I’m glad I’m not a perfect parent. Here’s why.
I sometimes get down on myself, thinking I should really have it more together than I do. Especially because I’m parenting book author, I tend to hold myself to unrealistic standards and beat myself up mentally when I don’t achieve that perfection. Something I’m working on this year is embracing my flaws and imperfections, partly because it’s healthier for me to do so and partly because I want my children to do the same. My older son is a lot like me, and when he falls short of his own high expectations, he can be very hard on himself. I want to model for him what grace looks like so that he can go a little easier on himself while I, too, learn to walk in grace.
At times, I wish that my children would have never seen me lose my temper or heard me yell. In The Book of Joy, the Dalai Lama says he never saw his mother’s angry face. That line stabbed me in the heart, and yet if I would have been perfectly controlled in my emotions throughout their childhoods, how would they know how to handle their own messy emotions? If I’d never yelled, I wouldn’t have been able to model making amends and repairing relationships. If I’d never felt frustration, they wouldn’t have seen me regulate my emotions and calm down. These are important skills they’ll need because even the best and most self-controlled of us aren’t perfect.
My house isn’t grand or spotless. They’ve seen me leave the dishes in the sink and the laundry unfolded in order to play or go out with our family. Sometimes I felt like I was modeling irresponsibility, but perhaps what I was really modeling was prioritizing people over to-do lists.

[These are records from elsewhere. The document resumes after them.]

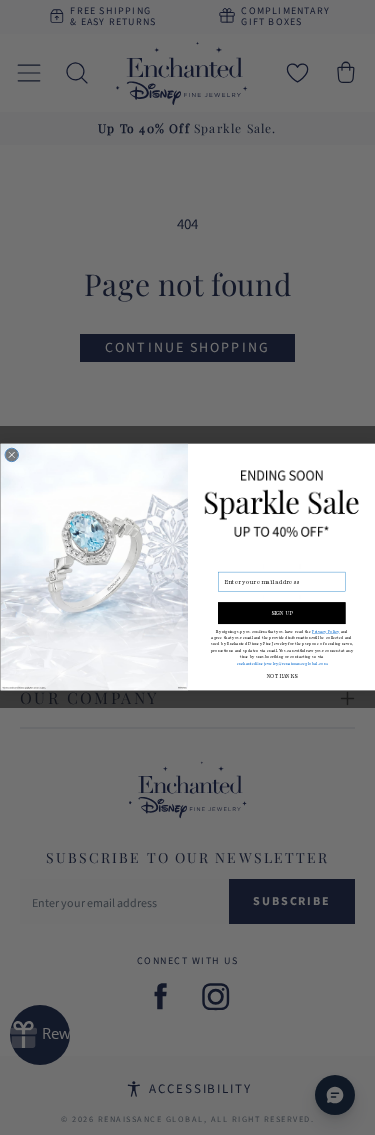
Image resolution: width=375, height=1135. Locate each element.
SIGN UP (281, 613)
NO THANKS (281, 677)
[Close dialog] (12, 456)
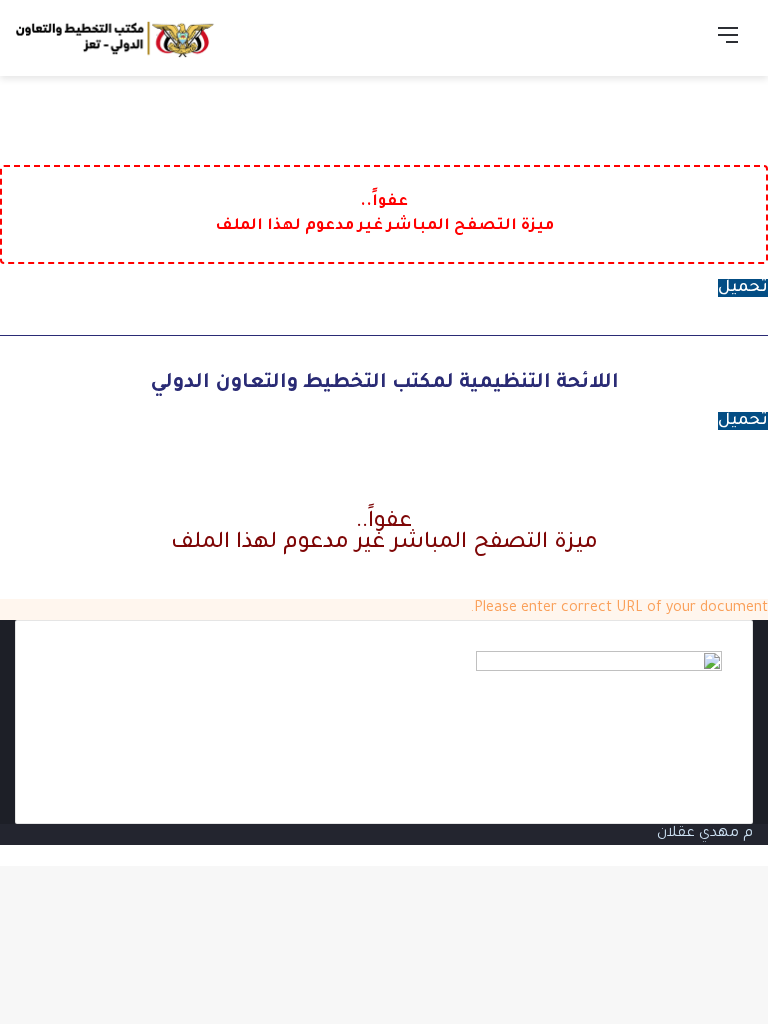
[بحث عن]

When I look at it that way, it feels more like a success than a failure.
They haven’t had Pinterest-worthy birthday parties, and they’ve only had one big vacation. I see other moms with their annual Disney trips and matching Mickey shirts for the whole family and think my kids really drew the short straw. We’ve been to parties where everything matched beautifully and the cake was picture perfect, but the closest I got to that was the time I cut out large shapes and attempted to make Minecraft blocks and odd-looking pigs on the wall for my son’s Minecraft party. Most of the time, it’s balloons and a cake from Walmart, but you know what? Every year, they get to bust through an entire hallway of crepe paper on their birthday. Grandparents come over to spend time with them, and they get an annual birthday balloon bubble bath. When they’re all grown up, I have a feeling it won’t be the gorgeous decorations that matter so much as feeling that we loved them to pieces.
I have not walked perfectly in my faith. I sometimes feel that I’ve shorted my children by not giving them a perfect, shining example of what we believe. My children have seen me fail, but they’ve also seen me turn back toward our faith and try again. I believe there’s value in that because they, too, will stumble one day.

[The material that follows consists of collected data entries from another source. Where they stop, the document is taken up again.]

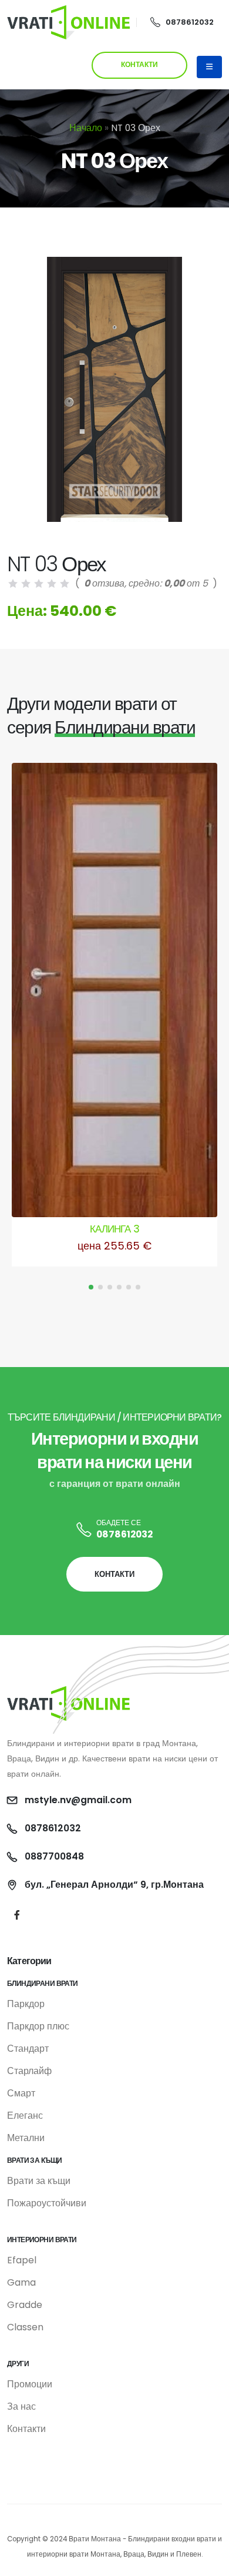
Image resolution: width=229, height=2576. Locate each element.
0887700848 (54, 1856)
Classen (25, 2327)
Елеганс (25, 2115)
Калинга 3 (114, 1229)
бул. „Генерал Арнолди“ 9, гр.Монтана (114, 1884)
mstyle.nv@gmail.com (78, 1800)
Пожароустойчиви (46, 2203)
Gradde (24, 2305)
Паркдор (26, 2004)
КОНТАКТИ (139, 64)
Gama (21, 2282)
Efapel (21, 2260)
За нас (21, 2406)
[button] (91, 1287)
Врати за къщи (38, 2181)
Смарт (21, 2093)
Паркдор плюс (38, 2026)
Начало (85, 128)
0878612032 (190, 22)
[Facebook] (16, 1915)
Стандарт (28, 2048)
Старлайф (29, 2071)
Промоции (29, 2384)
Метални (26, 2138)
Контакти (26, 2429)
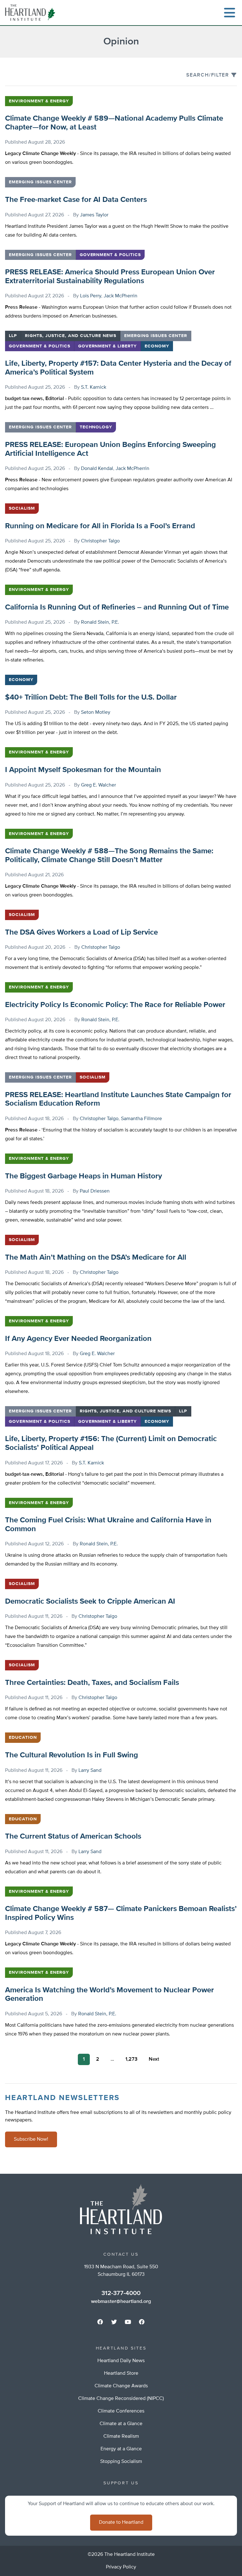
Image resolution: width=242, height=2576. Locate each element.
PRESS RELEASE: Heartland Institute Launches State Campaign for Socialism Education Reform (118, 1099)
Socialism (22, 508)
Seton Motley (95, 712)
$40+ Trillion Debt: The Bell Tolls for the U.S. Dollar (91, 697)
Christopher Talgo (100, 541)
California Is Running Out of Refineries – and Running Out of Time (117, 607)
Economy (157, 346)
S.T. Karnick (93, 387)
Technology (96, 427)
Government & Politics (110, 255)
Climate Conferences (121, 2411)
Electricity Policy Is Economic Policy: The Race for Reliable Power (115, 1005)
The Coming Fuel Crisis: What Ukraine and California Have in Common (108, 1524)
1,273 (131, 2059)
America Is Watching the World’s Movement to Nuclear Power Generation (109, 1994)
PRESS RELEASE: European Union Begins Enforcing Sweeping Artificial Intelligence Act (110, 449)
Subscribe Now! (31, 2139)
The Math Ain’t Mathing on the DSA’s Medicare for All (95, 1257)
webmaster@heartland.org (121, 2301)
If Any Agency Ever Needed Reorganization (78, 1338)
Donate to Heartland (121, 2522)
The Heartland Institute (31, 12)
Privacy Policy (121, 2567)
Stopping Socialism (121, 2461)
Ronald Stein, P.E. (100, 622)
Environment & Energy (39, 101)
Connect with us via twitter (114, 2322)
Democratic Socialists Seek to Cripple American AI (90, 1601)
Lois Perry (90, 296)
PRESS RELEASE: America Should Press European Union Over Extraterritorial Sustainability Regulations (110, 276)
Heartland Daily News (121, 2360)
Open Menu (229, 12)
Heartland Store (121, 2373)
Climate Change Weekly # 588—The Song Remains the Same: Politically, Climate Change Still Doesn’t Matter (109, 855)
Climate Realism (121, 2436)
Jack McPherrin (120, 296)
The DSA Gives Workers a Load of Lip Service (81, 932)
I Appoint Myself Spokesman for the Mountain (83, 770)
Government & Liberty (107, 346)
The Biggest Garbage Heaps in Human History (83, 1176)
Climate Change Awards (121, 2386)
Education (23, 1737)
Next (154, 2059)
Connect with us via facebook (100, 2322)
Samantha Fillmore (141, 1118)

Brene Brown wrote a great book called The Gifts of Imperfection. She says, “Here's what is truly at the heart of wholeheartedness: Worthy now, not if, not when, we're worthy of love and belonging now. Right this minute. As is.” I can always strive to be a better mom, but to be happy and wholehearted, I’m learning to be okay with who I am today - messy, flawed, imperfect, but totally in love with my children.